There are major errors with this statement:

1) C/C++ does not do bounds checking on simple arrays. Buffer overrun anyone
?

2) The actual address of the pointer is kept in a register, too. Basically,
the guy says that since Java does not have pointer arithmetic and uses
indices to process arrays, it is faster, because the pointer arithmetic in C
must access the memory for the pointer. That's plain wrong. Consider the
following:

//index-based processing
for (int i = 0; i < max; i++) {
    a[i] = ...;
}

and then consider this:

//pointer-based processing
for(int *i = a; i < pmax; i++) {
    *i = ...;
}

The article says that the index-based one is faster, because it is pure
register-based (except from the final assignment, of course), because the
pointer-based processing requires pointer access.

That's stupid. *i may be a pointer, but the value of the pointer is kept in
a a register. By pointer arithmetic, the array address calculation before
the final assignment is eliminated. There is no cache access involved.

In reality, Java is much slower than C/C++.

Another foul part:

"Most everyone says GC is or should be slower, with no given reason- it's
assumed but never discussed. Some computer language researchers say
otherwise.
Consider what happens when you do a new/malloc: a) the allocator wanders
through some lists looking for a slot of the right size, then returns you a
pointer. b) This pointer is pointing to some pretty random place.

With GC, a) the allocator doesn't need to look for memory, it knows where it
is, b) the memory it returns is adjacent to the last bit of memory you
requested. The wandering around part happens not all the time but only at
garbage collection. And then of course (and depending on the GC algorithm)
things get moved of course as well"

The guy does not know the basics:

1) a GC does not run all the time, so the next 'new' might happen when the
memory is not yet compacted. A GC thread runs periodically and collects
resources.
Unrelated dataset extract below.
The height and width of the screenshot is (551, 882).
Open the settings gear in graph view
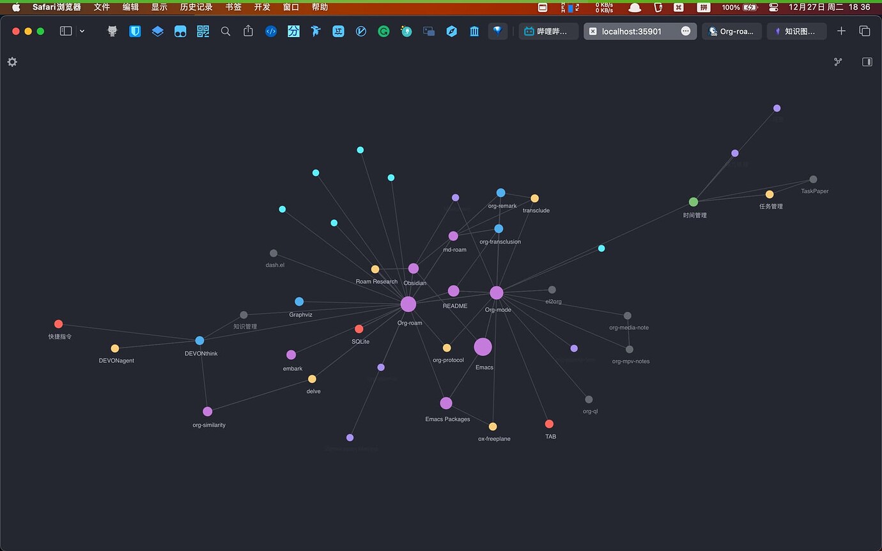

In this case, the memory is walked as in C.

2) An implicit thread makes determinism difficult to achieve. You don't know
when the GC will kick in and freeze the app. That's a mighty problem when
you have timers.

3) In order to make memory compacting possible, Java uses triple
indirection, i.e. a pointer to a pointer to the object. The GC knows the 2nd
pointer's location, and thus it can freely change memory locations by simply
change the 2nd pointer. All pointers to the 2nd pointer will automatically
point to the new object's location. Example:

//java code

byte[] myByteArray = new byte[10];

myByteArray[0] = 1;



//the equivalent C++ code:

char *p2 = new char[10];

char **p1 = &p2;

(**p1)[0] = 1;



A GC may move the byte array around, and change the 2nd pointer to point to
the new location. You have several costs:

1) data copied around every now and then.

2) triple indirection. Need we say more ?

3) the thread itself.

We can see from the above example that arrays are completely different in
Java than in C++. Not only that, but when arrays are passed around in
methods, Java passes 2 arguments instead of one. The first argument passed
is the array's 'environment', i.e. a struct that describes the array. This
makes possible to find the array size. If you don't believe me, look at JNI.

Another error-prone statement:

"The big benefit of GC is memory locality. Because newly allocated memory is
adjacent to the memory recently used, it is more likely to already be in the
cache".

Memory locality and memory adjacent blocks are two completely unrelated
things. Even if two memory blocks are in far away addresses, if they are
constantly used, they would be already in cache.  For example:

//array1

int *array1 = new int[200];

...bla bla bla more allocations...

int *array2 = new int [200];

now the two arrays are in wildly different memory locations, but, does it
matter ? no!!! Check out the following loop:

for(int i = 0; i < 10000000; i++) {

    for(j = 0; j < 200; j++) {

        array1[j] = rand();

        array2[j] = rand();

    }

}

In the loop above, the first access to the array1 and array2 will bring
those arrays to the cache. After that, they would be in the cache for as
long as the loop takes place. But they are not adjustent!!!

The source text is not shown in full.